Our old readers will be able to recall, too, the bungalow, and the lake, and the country surrounding them. These environments formed the scene of the first volume of this series—“The Bungalow Boys.”
How different the little Maine lake looked now to its appearance the last time we saw it. Then it was swollen, angry, and discolored by the tumultuous waters of a cloudburst. At the water gate leading to the old lumber flume stood Tom Dacre and Sam Hartley, horror on their faces, while out on the lake, clinging to a capsized canoe, were two figures—those of a man and a boy. Suddenly the man raises his hand, and the next instant a cowardly blow has left him the sole occupant of the drifting canoe. Swept on by the current, the lad, his features distorted by fear, is being sucked into the angry waters of the flume, when a figure leaps into the water to the rescue, and——
But we are wandering from the present aspect of things. All that happened a good while ago, when the Bungalow Boys were having their troubles with the “Trubblers,” as old Jasper used to call them. At that time the little valley, not far from the north branch of the Penobscot River, was, as we know, tenanted by a desperate gang of rascals bent on ousting the lads from their strange legacy.
Everything is very different in the valley now. The old lumber camp up the creek—in the waters of which Jumbo, the big trout, used to lurk—has been painted and carpentered, and carpeted and furnished, till you wouldn’t know it for the same place. Mrs. Sambo Bijur, a worthy widow, is conducting a boarding house there to the huge disgust of the boys.

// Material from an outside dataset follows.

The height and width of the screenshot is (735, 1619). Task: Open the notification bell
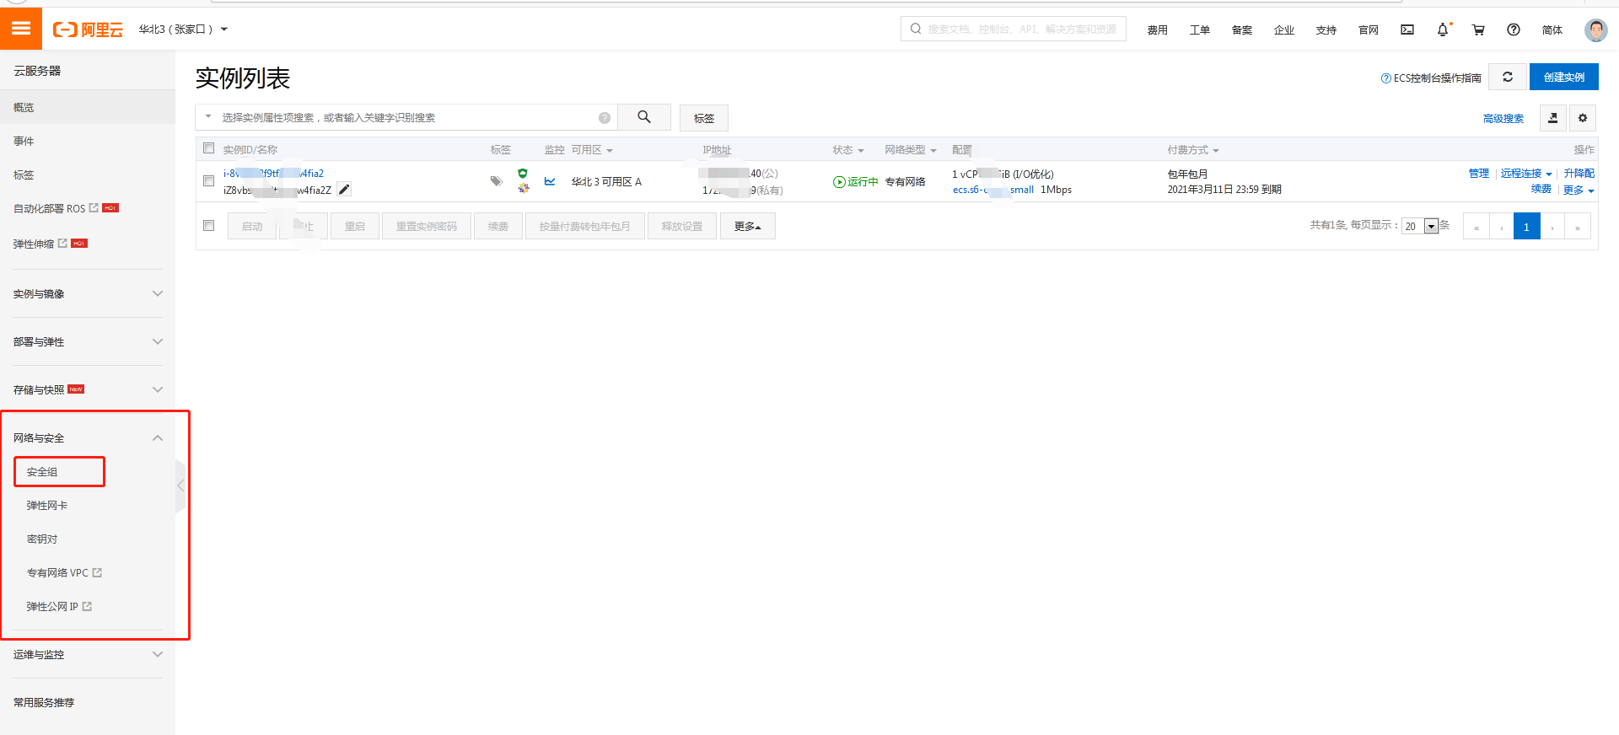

Somehow, exciting—perilously so—as the old days often were, they have several times caught themselves wishing they were back again.

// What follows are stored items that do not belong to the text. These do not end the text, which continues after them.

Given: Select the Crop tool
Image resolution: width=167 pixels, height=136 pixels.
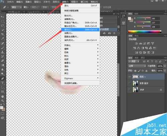Looking at the screenshot, I should tap(2, 34).
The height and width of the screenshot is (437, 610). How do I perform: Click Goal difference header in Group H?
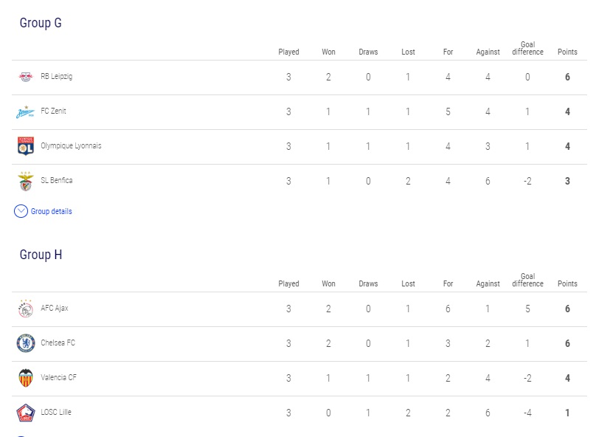[x=527, y=280]
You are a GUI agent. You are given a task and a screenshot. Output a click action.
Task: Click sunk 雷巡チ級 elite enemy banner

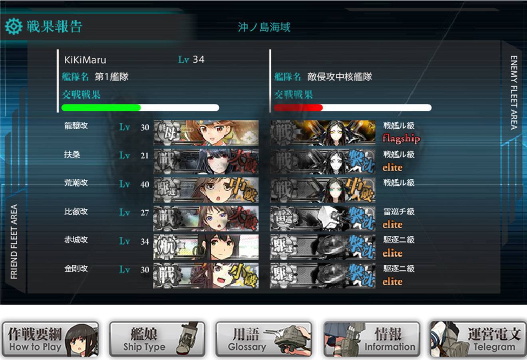click(x=323, y=218)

“It’s getting awfully tame,” were Tom’s words only the day before, when he had finished fishing the youngest of the Soopendyke family—of New York—out of the lake in which the said youngest member of the Soopendykes had been bent on drowning himself, or so it seemed. His distracted mother had rushed up and down on the shore the while.

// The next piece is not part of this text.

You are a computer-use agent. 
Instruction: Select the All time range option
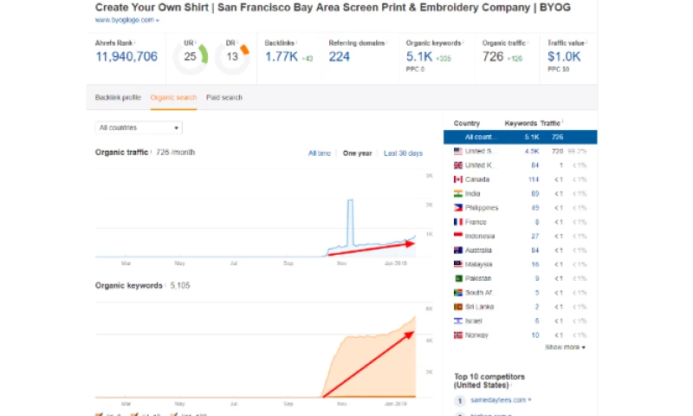pos(319,153)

“Like an old biddy that has discovered one of her chickens to be a duck,” chuckled Jack, in relating the story.
“And she kissed me,” chimed in Tom, with intense disgust, “and said I was a real nice boy, and if I’d come up to the boarding house some day she’d let me have a saucer of ice cream.”
Mr. Dacre had laughed heartily at this narration.
“Too old for ice cream since we defeated the wiles of Messrs. Walstein, Dampier and Co.—eh, Tom?” he exclaimed, leaning back in his big chair on the bungalow porch and laughing till the tears ran down his weather-beaten cheeks.
“It—it isn’t that, sir,” Jack had put in, “but a fellow—well, he objects to being slobbered over.”